Assay of Natriuretic Peptides
Blood was obtained from each patient's arterial catheter at the following time points: baseline (after induction of general anesthesia and before sternotomy), 30 minutes after arrival to the intensive care unit (ICU) after surgical intervention, 12 hours after surgical intervention, and during the morning of postoperative days (PODs) 1, 2, and 3. Blood was placed in prechilled vacuum tubes containing 0.068 mL of 7.5% (K₃) ethylenediamine tetraacetic acid and immediately processed on ice. The tubes were placed in a refrigerated centrifuge, and the supernatant plasma was placed in aliquots in polystyrene tubes and frozen at –70°C. The plasma samples were sent to a reference laboratory (Cardiorenal Research Laboratory, Mayo Clinic, Rochester, Minn) for measurement of ANP, BNP, and their secondary messenger, guanosine 3', 5'-monophosphate (cGMP), using standardized radioimmunoassay techniques. The biologic activity of the NHS was determined at each time point by calculating the molar ratio of cGMP/(ANP + BNP). The following molar weights were used in these calculations: ANP, 3078 g/mol; BNP, 3462 g/mol. Normal adult natriuretic hormone values as reported by the reference laboratory were used for patients older than 16 years as follows: ANP, 25 ± 11 pg/mL; BNP, 12 ± 4 pg/ml. Reference levels for infants and children were as follows: at birth, ANP of 129 ± 77 pg/mL and BNP of 197 ± 170 pg/mL; 5 days old, ANP of 120 ± 62 pg/mL and BNP of 62 ± 14 pg/mL; less than 4 months old, ANP of 49 ± 15 pg/mL and BNP of 21 ± 10 pg/mL; less than 1 year old, ANP of 49 ± 9 pg/mL and BNP of 7 ± 7 pg/mL; less than 5 years old, ANP of 25 ± 12 pg/mL and BNP of 7 ± 3 pg/mL; less than 10 years old, ANP of 28 ± 9 pg/mL and BNP of 7 ± 3 pg/mL; less than 16 years old, ANP of 31 ± 12 pg/mL and BNP of 7 ± 3 pg/mL. ⁶

At each time point, the following clinical indicators that might predict postoperative morbidity were determined. Arterial venous oxygen saturation difference was calculated by oxyhemoglobin measurements from the arterial catheter and distal superior vena cava (or from the BDG or Fontan pathways in those surgical subsets). The cardiac index was calculated with the Fick equation by using assumed oxygen consumption. Arterial lactate levels were measured with amperometry (ABL 700 Series Analyzers; Radiometer Medical A/S, Bronshoi, Denmark). An inotrope score was calculated as follows (all doses in µg·kg^–1 ·min^–1): Inotrope score = [Dopamine + Dobutamine + (Milrinone x 10) + (Epinephrine x 100)].
━━━━
**ASSIGNED TASK 1**
According to the natriuretic peptide assay text, why were molar weights for ANP and BNP used? Answer in one to three sentences.
**ASSIGNED TASK 2**
Rewrite the paragraph of the natriuretic peptide assay text that begins "At each time point, the following clinical indicators" as a short list, keeping its main facts.
**ASSIGNED TASK 3**
Carry on the methods text on natriuretic peptide assay from the point where it stops.

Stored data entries
━━━━
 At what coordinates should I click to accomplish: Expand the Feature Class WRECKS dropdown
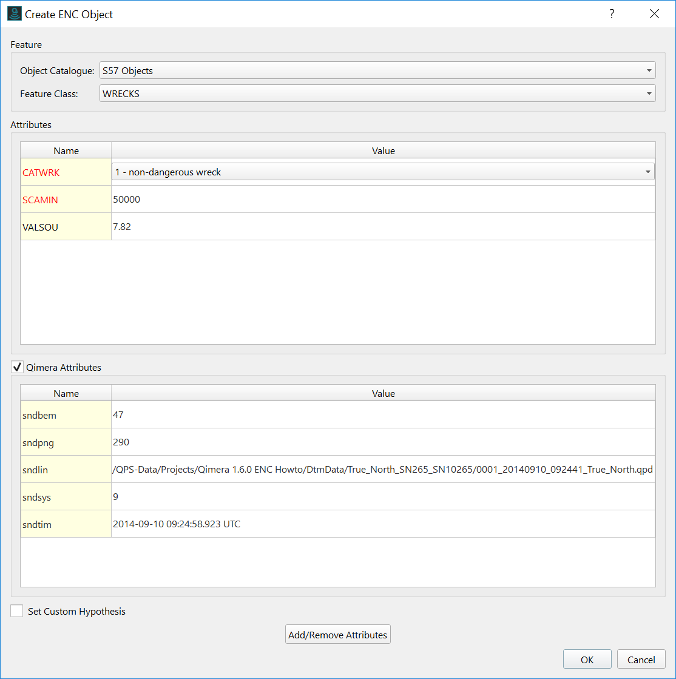click(377, 94)
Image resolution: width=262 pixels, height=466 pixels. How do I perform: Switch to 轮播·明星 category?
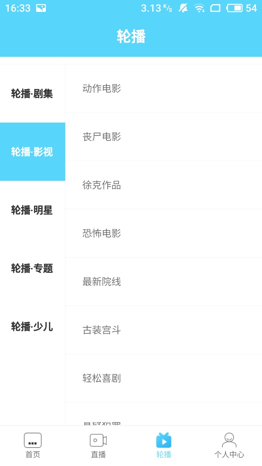point(33,210)
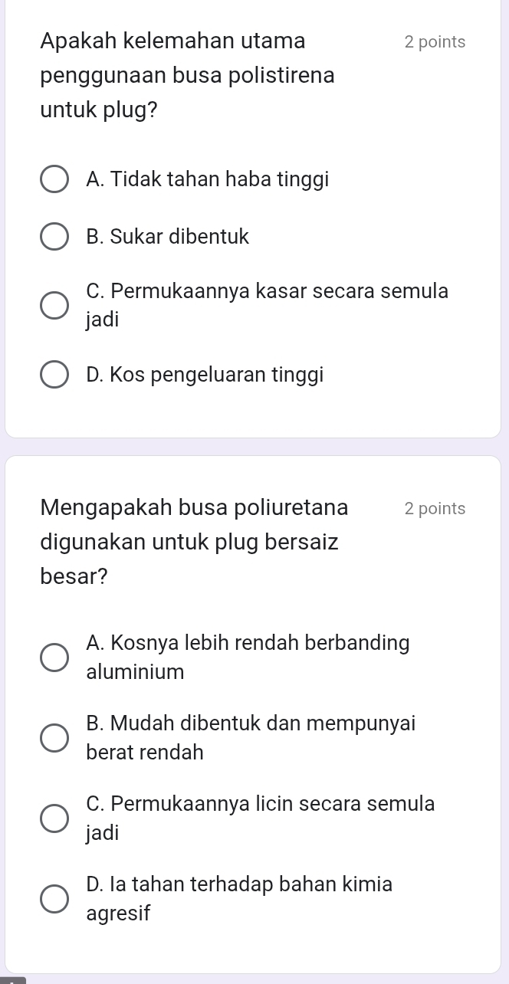Click the 'D. Ia tahan terhadap' option text
This screenshot has height=984, width=509.
point(239,884)
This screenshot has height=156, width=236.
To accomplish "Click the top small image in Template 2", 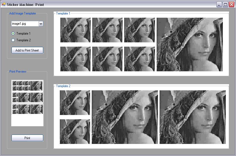I will point(75,103).
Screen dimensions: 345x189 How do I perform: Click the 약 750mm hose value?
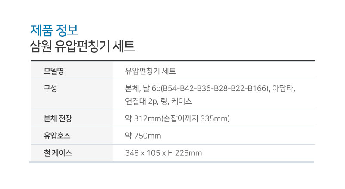click(x=143, y=136)
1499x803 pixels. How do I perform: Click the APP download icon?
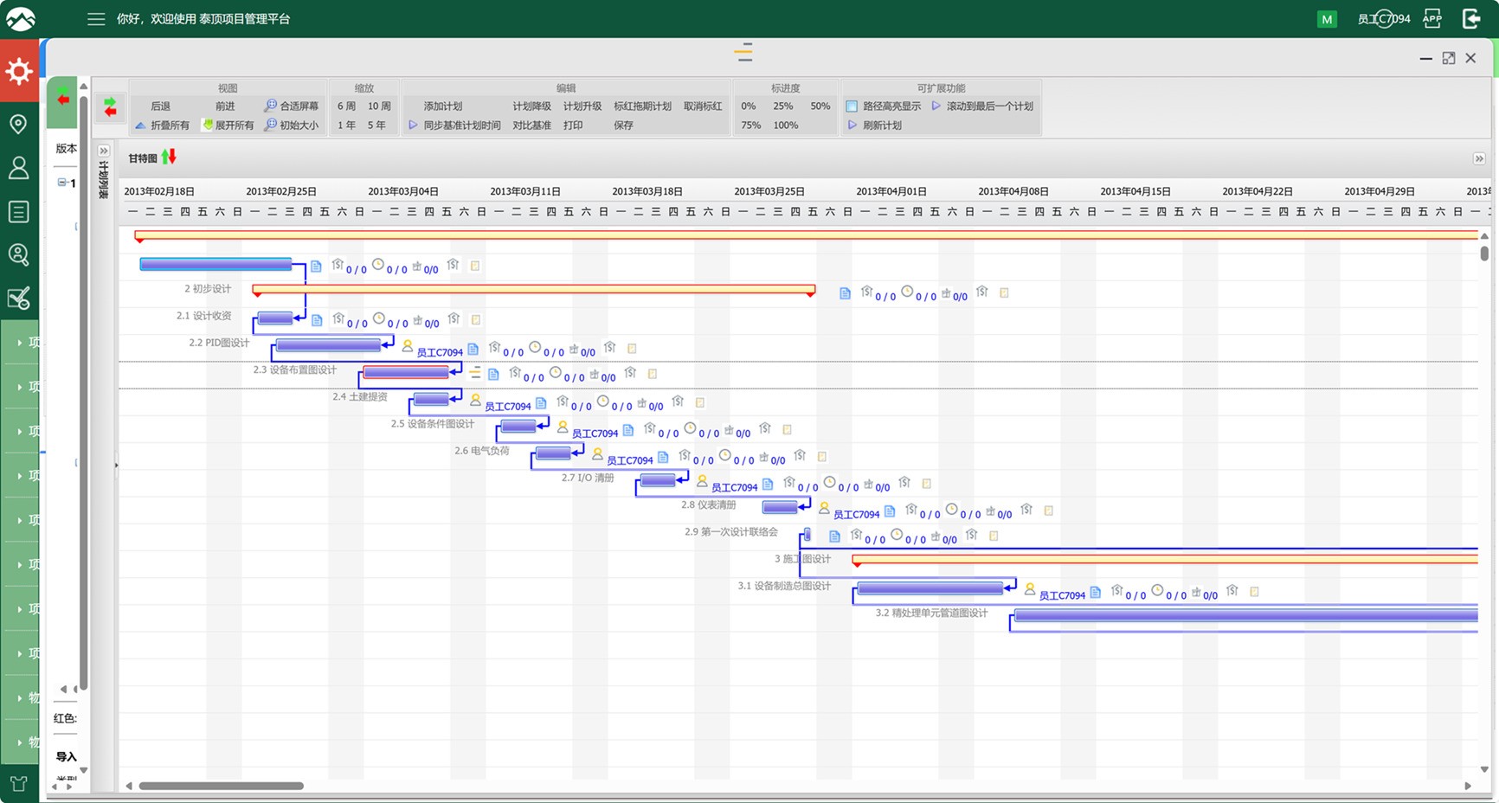tap(1432, 18)
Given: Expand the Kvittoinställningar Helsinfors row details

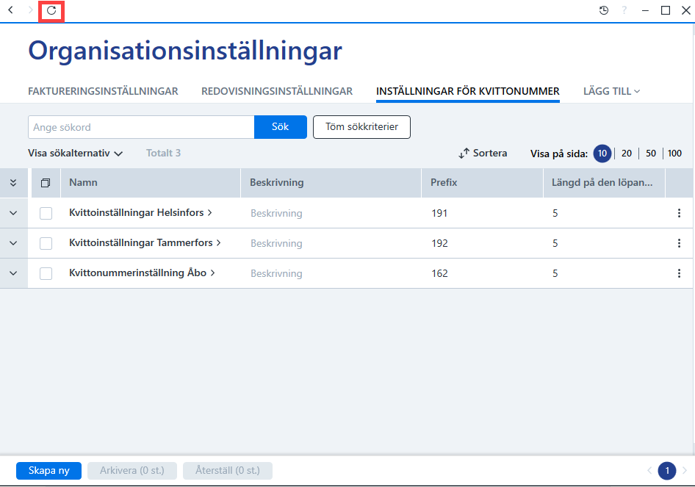Looking at the screenshot, I should pos(13,213).
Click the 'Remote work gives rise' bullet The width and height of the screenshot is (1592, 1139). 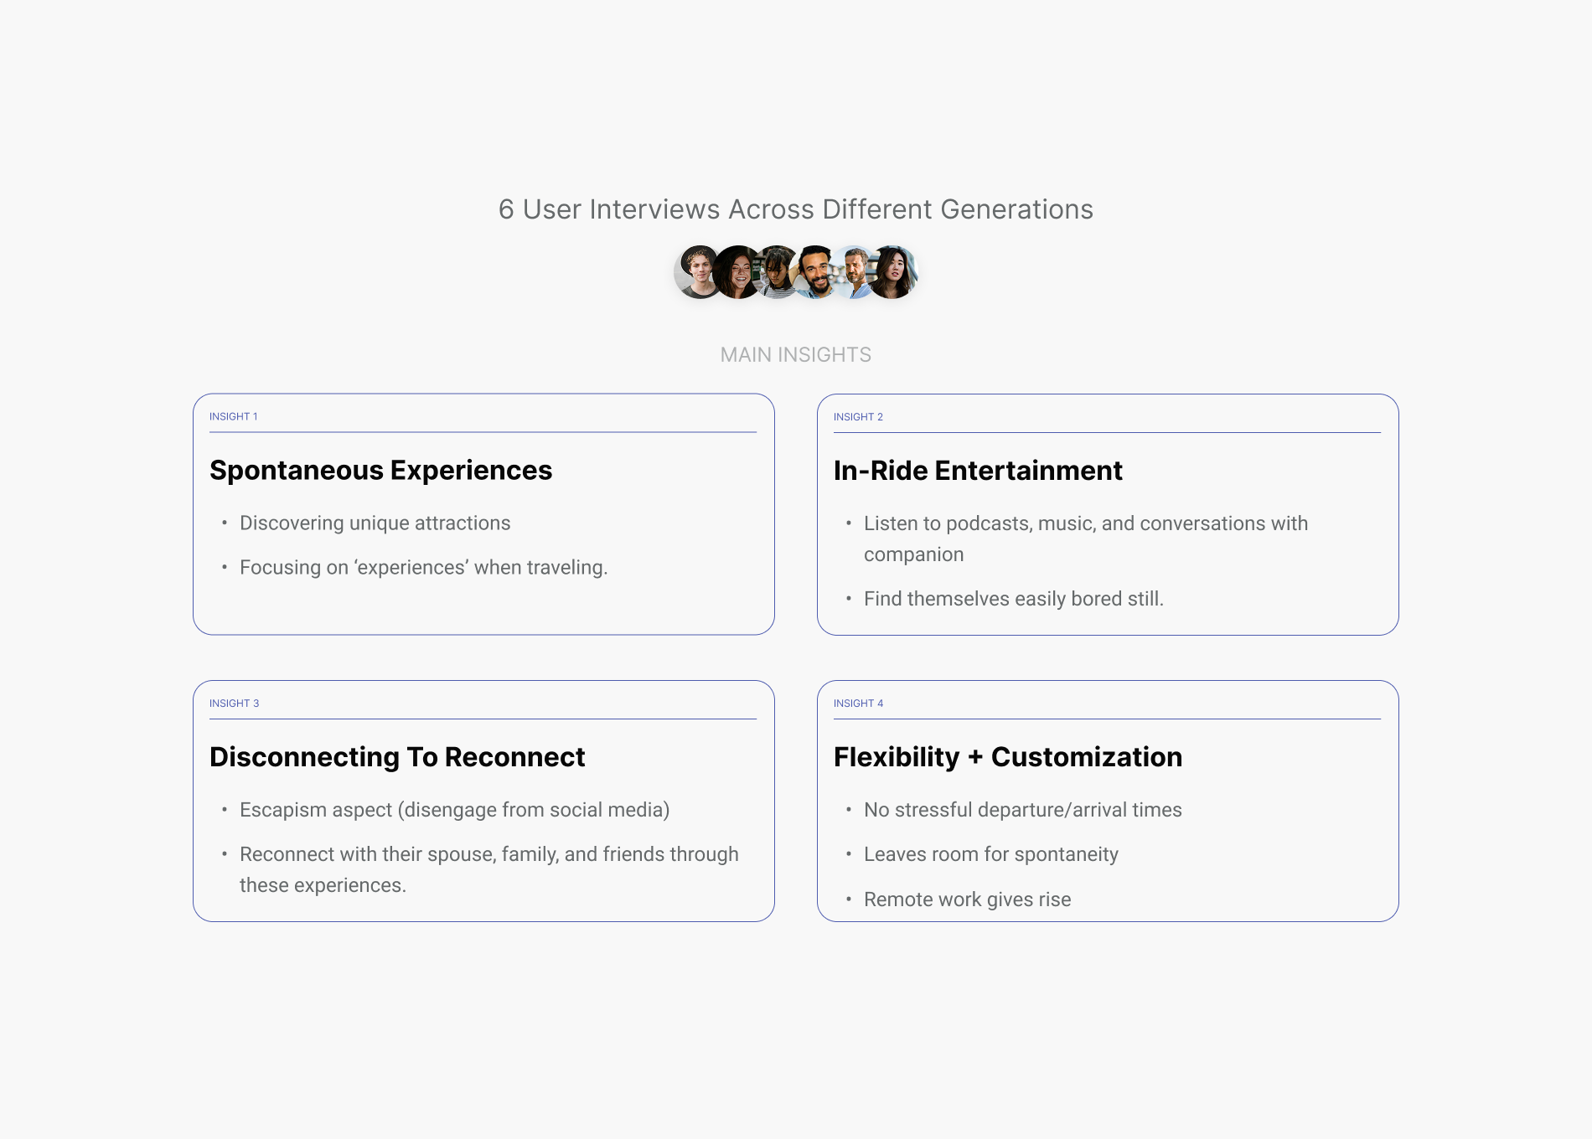pyautogui.click(x=967, y=899)
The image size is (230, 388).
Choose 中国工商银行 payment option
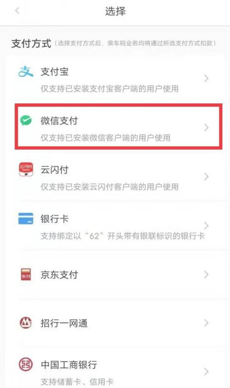click(x=115, y=371)
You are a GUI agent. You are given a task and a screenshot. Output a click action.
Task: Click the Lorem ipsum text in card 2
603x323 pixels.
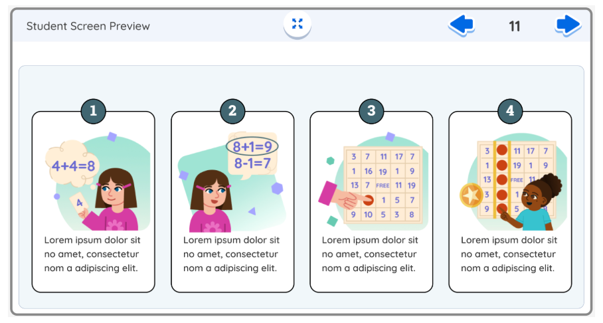click(231, 254)
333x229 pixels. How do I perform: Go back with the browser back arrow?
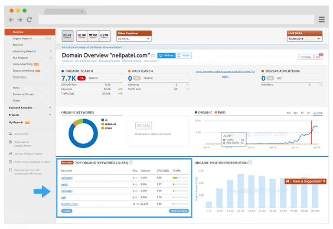coord(11,20)
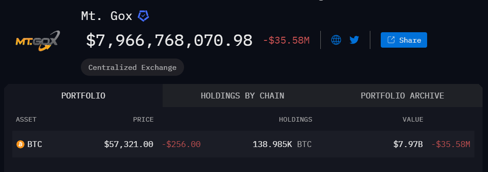
Task: Click the 138.985K BTC holdings value
Action: tap(282, 144)
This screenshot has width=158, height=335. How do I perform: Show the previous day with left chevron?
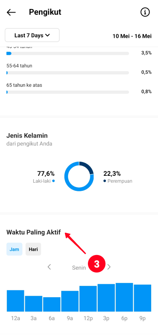[49, 267]
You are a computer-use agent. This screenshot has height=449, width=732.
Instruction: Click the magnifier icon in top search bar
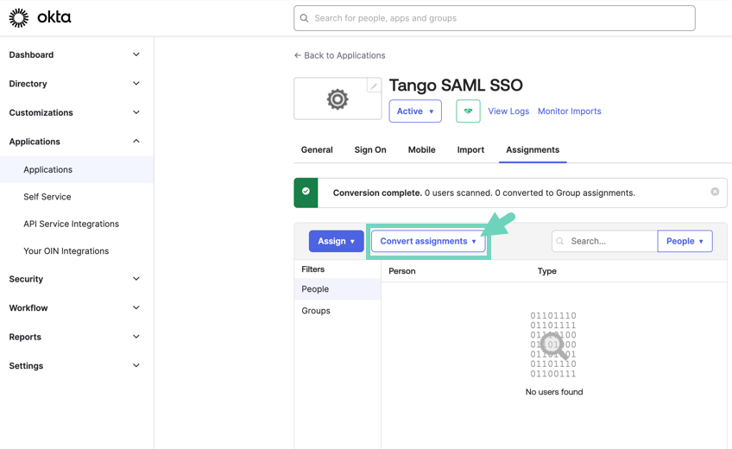click(305, 18)
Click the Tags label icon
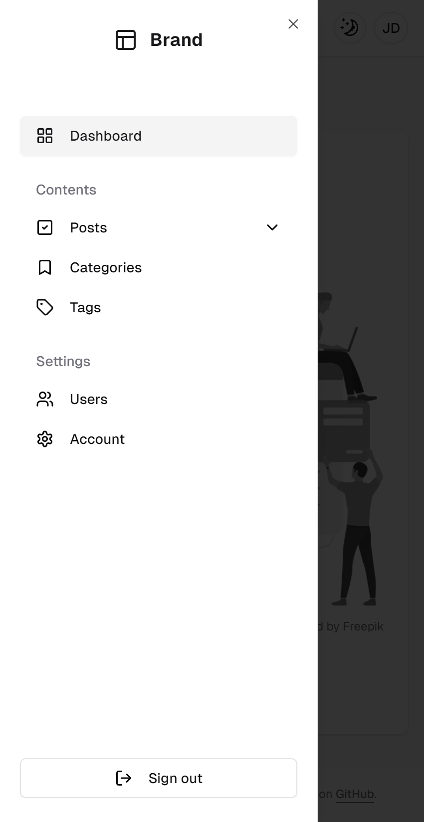The height and width of the screenshot is (822, 424). click(x=45, y=307)
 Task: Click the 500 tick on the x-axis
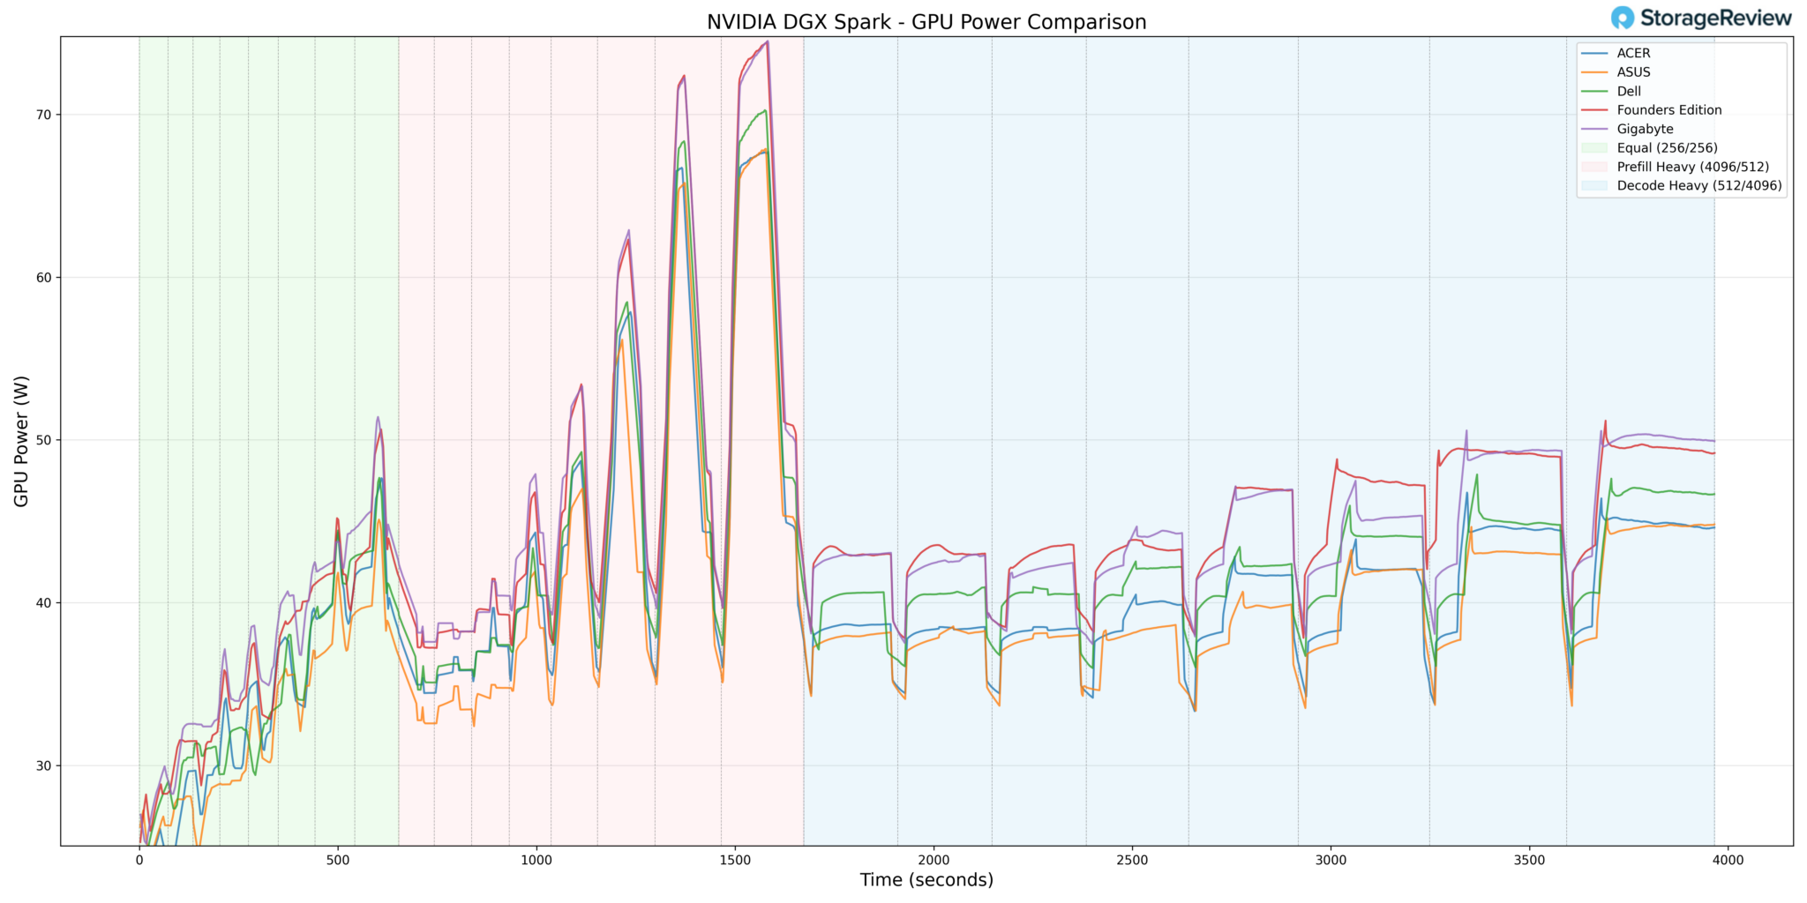click(338, 861)
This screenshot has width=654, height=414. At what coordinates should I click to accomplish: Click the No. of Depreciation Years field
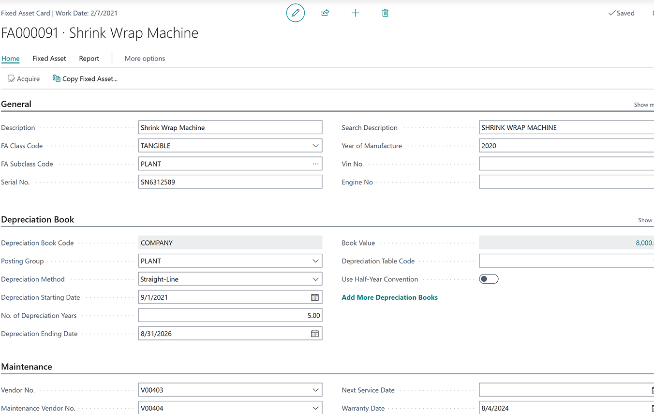(230, 316)
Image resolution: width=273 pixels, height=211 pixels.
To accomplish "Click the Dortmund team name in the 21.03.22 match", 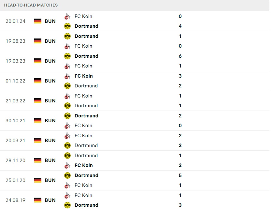I will tap(86, 106).
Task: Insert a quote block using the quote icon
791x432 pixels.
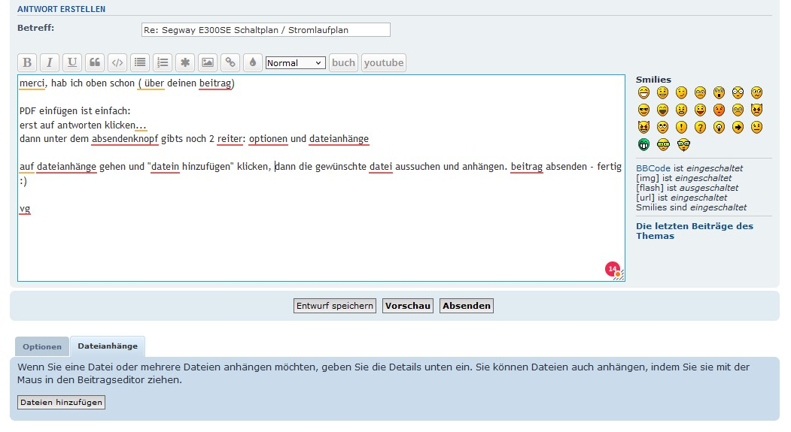Action: click(x=95, y=62)
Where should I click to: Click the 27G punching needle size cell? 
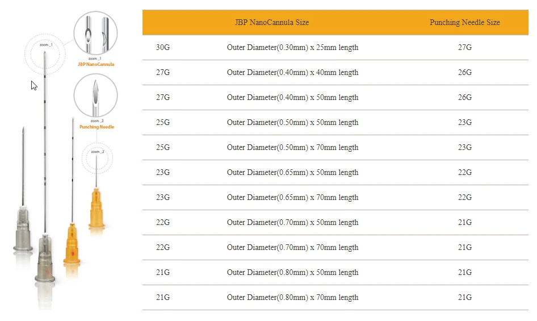(465, 47)
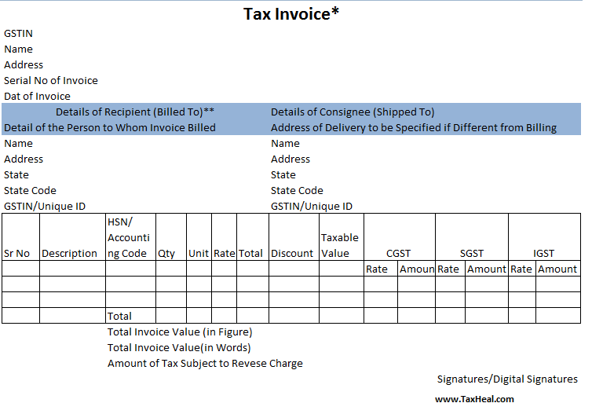Screen dimensions: 592x414
Task: Click the Signatures/Digital Signatures field
Action: [x=507, y=379]
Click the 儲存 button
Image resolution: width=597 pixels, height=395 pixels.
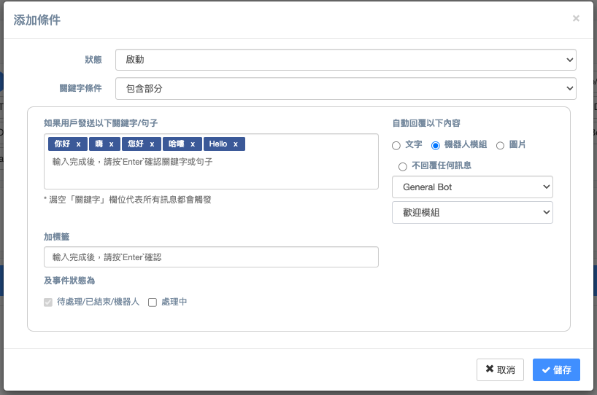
━━━━
**EXPECTED ANSWER 1**
The molar weights (ANP, 3078 g/mol; BNP, 3462 g/mol) were needed to calculate the molar ratio of cGMP/(ANP + BNP). That ratio was how the biologic activity of the NHS was determined at each time point.

**EXPECTED ANSWER 2**
Clinical indicators that might predict postoperative morbidity, determined at each time point:
- Arterial venous oxygen saturation difference: calculated from oxyhemoglobin measurements from the arterial catheter and the distal superior vena cava (or the BDG or Fontan pathways in those surgical subsets).
- Cardiac index: calculated with the Fick equation using assumed oxygen consumption.
- Arterial lactate: measured with amperometry (ABL 700 Series Analyzers; Radiometer Medical A/S, Bronshoi, Denmark).
- Inotrope score (doses in µg·kg^–1·min^–1): Dopamine + Dobutamine + (Milrinone x 10) + (Epinephrine x 100).

**EXPECTED ANSWER 3**
CPB and aortic crossclamp times and days of postoperative ICU stay were recorded for each patient. The subjects' preoperative clinical characteristics and operative and postoperative courses were prospectively recorded.

Statistics
Statistical analysis was performed with SPSS version 10.0.5 (SPSS, Inc, Chicago, Ill). Continuous variables were reported as medians (intraquartile ranges), except where otherwise indicated. Because plasma samples were unavailable for a number of subjects on PODs 2 and 3, differences in natriuretic hormone levels and biologic activity were explored for the first 4 time points only by using the Friedman test. If an overall statistically significant difference was found, individual time points were compared with baseline by the Wilcoxon signed-rank test with a Bonferroni correction. The strength of the relationship between continuous variables was estimated by the Spearman rank correlation coefficient. Descriptive terms were used to discuss results for the surgical subgroups because small patient numbers preclude statistical analysis.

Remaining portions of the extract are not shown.